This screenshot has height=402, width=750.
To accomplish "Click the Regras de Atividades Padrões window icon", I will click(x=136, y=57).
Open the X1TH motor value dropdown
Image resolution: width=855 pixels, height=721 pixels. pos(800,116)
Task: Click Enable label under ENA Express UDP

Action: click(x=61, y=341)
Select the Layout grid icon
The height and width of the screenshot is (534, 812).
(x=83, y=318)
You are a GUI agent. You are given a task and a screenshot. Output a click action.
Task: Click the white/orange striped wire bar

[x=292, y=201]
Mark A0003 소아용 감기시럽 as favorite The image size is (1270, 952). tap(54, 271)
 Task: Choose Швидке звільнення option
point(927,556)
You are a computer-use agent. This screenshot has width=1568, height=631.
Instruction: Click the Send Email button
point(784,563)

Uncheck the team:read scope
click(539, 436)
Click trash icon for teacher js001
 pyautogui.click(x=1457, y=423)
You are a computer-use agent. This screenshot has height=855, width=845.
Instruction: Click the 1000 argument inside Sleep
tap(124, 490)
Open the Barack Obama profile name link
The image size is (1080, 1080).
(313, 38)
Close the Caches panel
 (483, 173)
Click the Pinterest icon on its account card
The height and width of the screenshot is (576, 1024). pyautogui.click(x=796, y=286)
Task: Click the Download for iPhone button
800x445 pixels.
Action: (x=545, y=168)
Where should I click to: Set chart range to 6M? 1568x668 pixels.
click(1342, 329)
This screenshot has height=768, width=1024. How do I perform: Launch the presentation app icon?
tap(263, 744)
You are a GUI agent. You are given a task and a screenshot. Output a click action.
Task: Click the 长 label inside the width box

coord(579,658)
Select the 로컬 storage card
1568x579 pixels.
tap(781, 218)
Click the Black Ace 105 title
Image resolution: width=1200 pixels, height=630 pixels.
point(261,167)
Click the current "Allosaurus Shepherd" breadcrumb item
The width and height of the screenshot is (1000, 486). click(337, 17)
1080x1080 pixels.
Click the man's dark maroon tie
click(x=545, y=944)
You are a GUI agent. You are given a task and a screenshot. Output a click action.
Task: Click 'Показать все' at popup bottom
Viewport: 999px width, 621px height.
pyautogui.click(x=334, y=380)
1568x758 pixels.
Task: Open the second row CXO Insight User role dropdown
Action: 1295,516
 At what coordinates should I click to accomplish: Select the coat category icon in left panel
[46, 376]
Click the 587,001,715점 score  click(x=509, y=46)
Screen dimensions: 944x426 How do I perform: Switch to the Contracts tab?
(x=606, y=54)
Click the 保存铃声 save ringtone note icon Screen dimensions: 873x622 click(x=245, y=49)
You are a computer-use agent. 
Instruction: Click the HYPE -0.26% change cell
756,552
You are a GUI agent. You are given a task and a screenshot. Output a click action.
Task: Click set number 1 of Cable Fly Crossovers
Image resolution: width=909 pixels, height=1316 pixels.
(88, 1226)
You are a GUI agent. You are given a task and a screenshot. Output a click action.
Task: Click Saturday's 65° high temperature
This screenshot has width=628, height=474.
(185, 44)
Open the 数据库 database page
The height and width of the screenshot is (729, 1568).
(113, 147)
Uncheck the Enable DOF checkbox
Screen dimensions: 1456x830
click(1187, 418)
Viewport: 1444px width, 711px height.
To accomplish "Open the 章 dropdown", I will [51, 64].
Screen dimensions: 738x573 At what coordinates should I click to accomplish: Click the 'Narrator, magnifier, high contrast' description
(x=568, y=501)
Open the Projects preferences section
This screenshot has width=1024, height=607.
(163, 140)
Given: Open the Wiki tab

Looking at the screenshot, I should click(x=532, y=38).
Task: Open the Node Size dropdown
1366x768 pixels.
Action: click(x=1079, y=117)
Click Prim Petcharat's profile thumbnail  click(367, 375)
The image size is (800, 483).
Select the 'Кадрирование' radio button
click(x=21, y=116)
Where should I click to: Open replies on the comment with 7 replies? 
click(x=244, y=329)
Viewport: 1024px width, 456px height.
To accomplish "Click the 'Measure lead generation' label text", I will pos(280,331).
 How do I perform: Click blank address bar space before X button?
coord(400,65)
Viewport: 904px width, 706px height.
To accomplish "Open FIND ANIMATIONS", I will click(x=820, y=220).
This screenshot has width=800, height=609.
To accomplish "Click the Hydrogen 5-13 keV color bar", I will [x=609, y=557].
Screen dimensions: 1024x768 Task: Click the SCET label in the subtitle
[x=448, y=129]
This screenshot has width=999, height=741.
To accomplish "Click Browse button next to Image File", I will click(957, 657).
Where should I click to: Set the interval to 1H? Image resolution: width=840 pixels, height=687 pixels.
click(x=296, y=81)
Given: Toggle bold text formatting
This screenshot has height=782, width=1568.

◆ YOUR GOAL ◆
For each line of the data that has the word "computer", report that line.

◆ WRITTEN RESPONSE ◆
You are a computer-use agent. This screenshot has width=1568, height=631.
You are a computer-use agent. This screenshot has height=855, width=845.
You are a computer-use agent. 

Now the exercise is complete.